Primeiro de março de 2018. Já não há entusiasmo. Nem multidões tomando as ruas para saudar Tabaré Vázquez, o “companheiro presidente”. Como ocorria há 13 anos, quando a Frente Ampla assumia o governo nacional pela primeira vez. Neste ocasião, o progressismo optou por “defender sua gestão”, por uma “nova estratégia de comunicação”: a Cadeia Nacional de Rádio e Televisão. Sem barulho militante nem tremulações de bandeiras. Assim os eleitores meditam atentos em suas casas.

A tropa de choque aprova sem pestanejar. Tanto o conteúdo como a modalidade. São os milhares de “quadros políticos” e sindicalistas que se reciclaram como “gestores/administradores” do aparato de Estado. Para empurrar “mais à esquerda”. E que seguem com os rabos presos em seus “cargos de confiança política”. Faz tempo que abandonaram as teses de disputa. Seus principais instigadores, o Movimento de Participação Popular (MPP) e o Partido Comunista, a tiraram o dicionário. Defendem sua cota de poder na “nova elite governante”. Exercendo o clientelismo, comprando ONGs, traficando influências, usando dinheiro público. Fazendo carreiras como camada social privilegiada.

Mais de uma década depois daquela “reviravolta política” que prometia, segundo Tabaré Vázquez, um “caminho de transformações” que faria “tremer as raízes das árvores” o resultado é, quando muito, ávaro. Inclusive a partir de uma perspectiva “reformista”.

Leis de proteção laboral; direitos sindicais; “recuperação salarial” (entre 2005-2013); redução da pobreza e da indigência (entre 2005-2015); “agenda de novos direitos” (despenalização do aborto, legalização da maconha, matrimônio igualitário). Enfim, 600 mil pessoas (27% da população) integradas ao “confortável” consumo de “classe média”.

Não obstante, as “assinaturas pendentes” superam a lista de matérias aprovadas. Apesar de uma década com recorde histórico de “crescimento econômico” que permitiu uma “recuperação salarial sem precedentes”, quase a metade da força de trabalho “percebe uma remuneração inferior aos 600 dólares mensais (22)”. O desemprego se encontra em 8,5% (145 mil pessoas). Uma cifra “não dramática” segundo o governo. Mas no caso dos jovens, o desemprego chega a quase 25%.

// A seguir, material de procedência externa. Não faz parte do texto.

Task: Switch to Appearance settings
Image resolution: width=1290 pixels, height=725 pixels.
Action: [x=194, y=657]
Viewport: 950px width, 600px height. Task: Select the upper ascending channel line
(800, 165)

Em torno de 185 mil pessoas habitam os “assentamentos irregulares”. As 15 mil moradias populares que Mujica prometeu no marco do seu “generoso” Plano Juntos, foram menos de 3 mil ao final do seu mandato. A gravidez na adolescência chega aos 17% nos bairros mais pobres e a zero nos mais ricos. Apenas 2% dos filhos da “classe trabalhadora” consegue acesso à Universidade. No ensino público, 6 de cada 10 alunos não completam os seis anos de ensino secundário.

As pautas do programa econômico, certificado pelas Instituições Financeiras Internacionais em junho de 2015, na cidade de Washington, estão vigentes. As ataduras às condições que impõem a “mundialização” capitalista, também. A fraudulenta dívida externa é paga pontualmente. Ao final, o progressismo resultou um “caminho possível”... na mesma direção.

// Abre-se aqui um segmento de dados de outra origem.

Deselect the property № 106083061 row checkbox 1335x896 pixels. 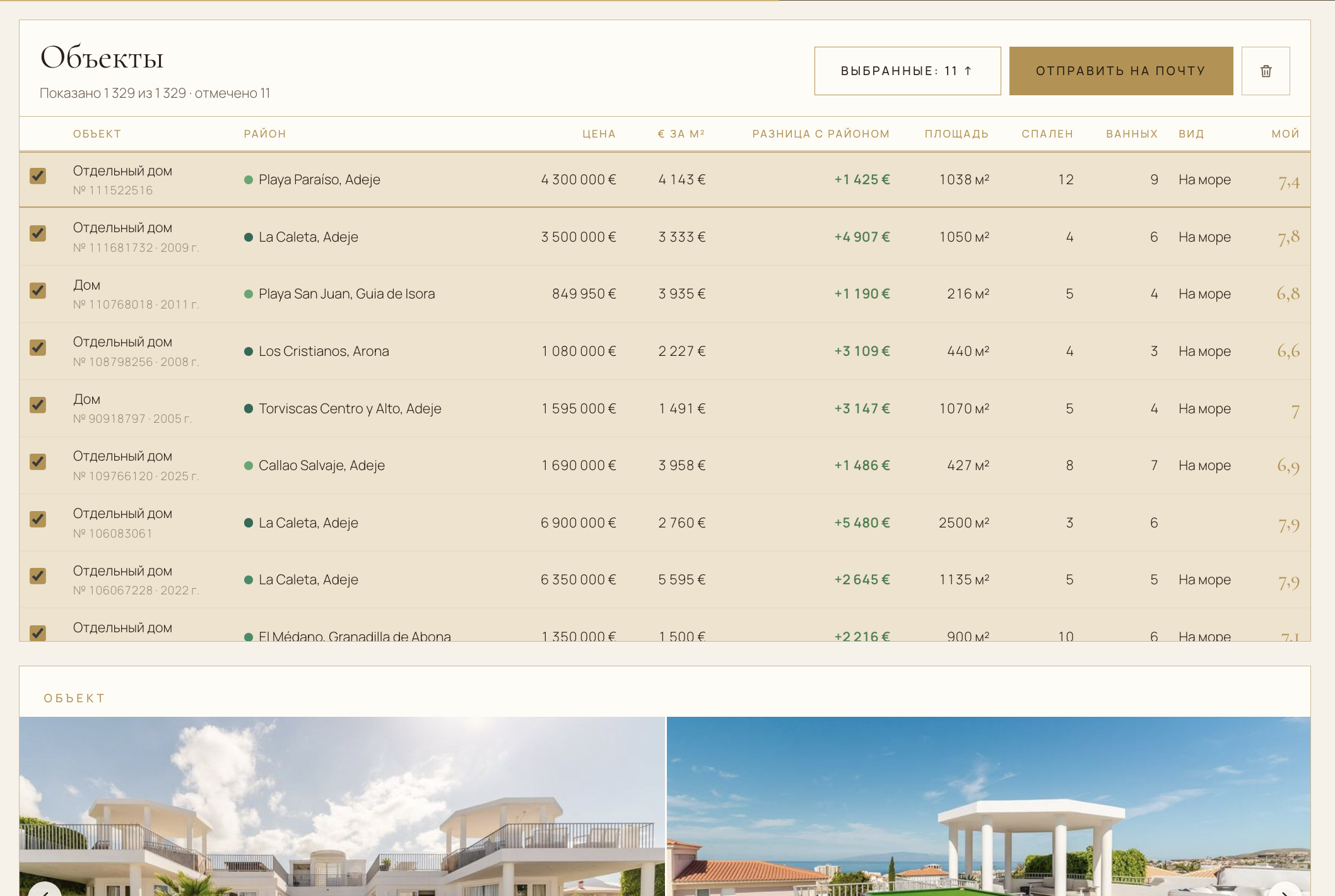pos(38,519)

Portanto, é um exagero falar de dois “ciclos” ou de duas “eras”. Neoliberalismo e “pós-neoliberalismo” convergem na mesma lógica. A prosa “neodesenvolvimentista”, apenas um eufemismo que não modifica a equação. A “matriz” foi projetada pelos governos de coalizão entre colorados e blancos na “década perdida de 90” e assim continua. Os pilares são os mesmos. Lei Florestal; Lei de Investimentos; Lei de Zonas Francas; Sistema de Administradoras de Fundos de Pensão (Afap); Lei de Portos.

Quando a Frente Ampla era oposição de esquerda se opôs ao processo de contrarreformas liberais, promovendo em alguns casos plebiscitos e referendos. Mas nenhuma foi revogada nestes 13 anos.

O “ciclo progressista” consistiu, justamente, em mais continuidade. Desregulação financeira; desnacionalização da produção e do comércio de produtos exportáveis: soja (100% transgênica), carne, arroz, trigo, lácteos; concentração e estrangeirização da terra; multiplicação do regime de zonas francas; exonerações tributárias às multinacionais de celulose e mineradoras; privatizações e sobcontratações. Os sucessivos governos da Frente Ampla ainda agregaram: Imposto de Renda das Pessoas Físicas (IRPF), primeiro mandato de Vázquez; lei de “Participação Público-Privada”(PPP) e Lei de “Inclusão Financeira”, mandato de Mujica (23); privatização-terceirização de áreas e serviços do Banco da República, no segundo mandato de Vázquez.

A agenda econômica não contemplou, em nenhum momento, uma real distribuição da riqueza. A “rentabilidade” empresarial sempre esteve coberta dos vaivéns “cíclicos” da economia. Em todo caso, o progressismo se beneficiou do parêntesis que abriu a “bonança” dos commodities (entre 2004 e 2010), para “ocultar o conflito distributivo” e gerar recursos de investimento público e financiamento do processo assistencialista das políticas sociais. Ainda que o montante destinado a essas políticas nunca tenha alcançado 0,4% do PIB nacional (24).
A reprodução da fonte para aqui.